Un groupe composé de deux personnes nommées par Donald Trump et d’une personne nommée par Barack Obama au sein de la cour d’appel du 11e district des États-Unis avait ensuite infirmé l’avis d’Aileen Cannon en des termes très clairs. En soulignant à plusieurs reprises les multiples erreurs et omissions de la juge, la cour avait déclaré que « le tribunal de district a abusé de son pouvoir discrétionnaire en exerçant sa compétence sur la requête [de Donald Trump] en ce qui concerne les documents classifiés ».

La juge a le pouvoir de faire dérailler les poursuites

L’un des grands enjeux du futur procès de Donald Trump sera de savoir quelles preuves peuvent être admises et quels témoignages peuvent être entendus, par la seule décision d’Aileen Cannon.

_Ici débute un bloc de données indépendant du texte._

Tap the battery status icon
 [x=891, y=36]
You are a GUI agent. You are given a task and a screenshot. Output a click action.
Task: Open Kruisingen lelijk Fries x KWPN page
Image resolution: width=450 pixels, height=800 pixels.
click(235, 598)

Une marge de manœuvre importante, qui pourrait faire retarder ou même dérailler les poursuites si elle le souhaite.

Elle peut également jouer de son influence au moment de la procédure de sélection du jury. Les juges de première instance disposant d’une grande marge de manœuvre pour dénoncer la partialité potentielle des jurés, Aileen Cannon pourrait potentiellement remplir le jury de personnes favorables à Donald Trump. Le jury devant rendre un verdict unanime, un seul juré partial pourrait entraîner l’annulation du procès.

Le républicain jouit aussi en Floride d’une image nettement plus favorable qu’à Washington, ce qui devrait jouer en sa faveur au moment de cette sélection des jurés.

Toutes ces décisions pourraient par ailleurs faire l’objet d’un appel de la part de l’accusation. Ce qui aurait pour conséquence de faire traîner la procédure en longueur. Un scénario qui serait favorable à Donald Trump, qui a tout intérêt à ce qu’un verdict soit rendu le plus tardivement possible. Son inculpation bloque en effet désormais toutes les autres enquêtes en cours. Mais surtout, il espère pouvoir remporter la présidentielle de 2024 et, une fois de retour à la Maison Blanche, être protégé de la prison en cas de condamnation, et pouvoir même tenter de se gracier lui-même.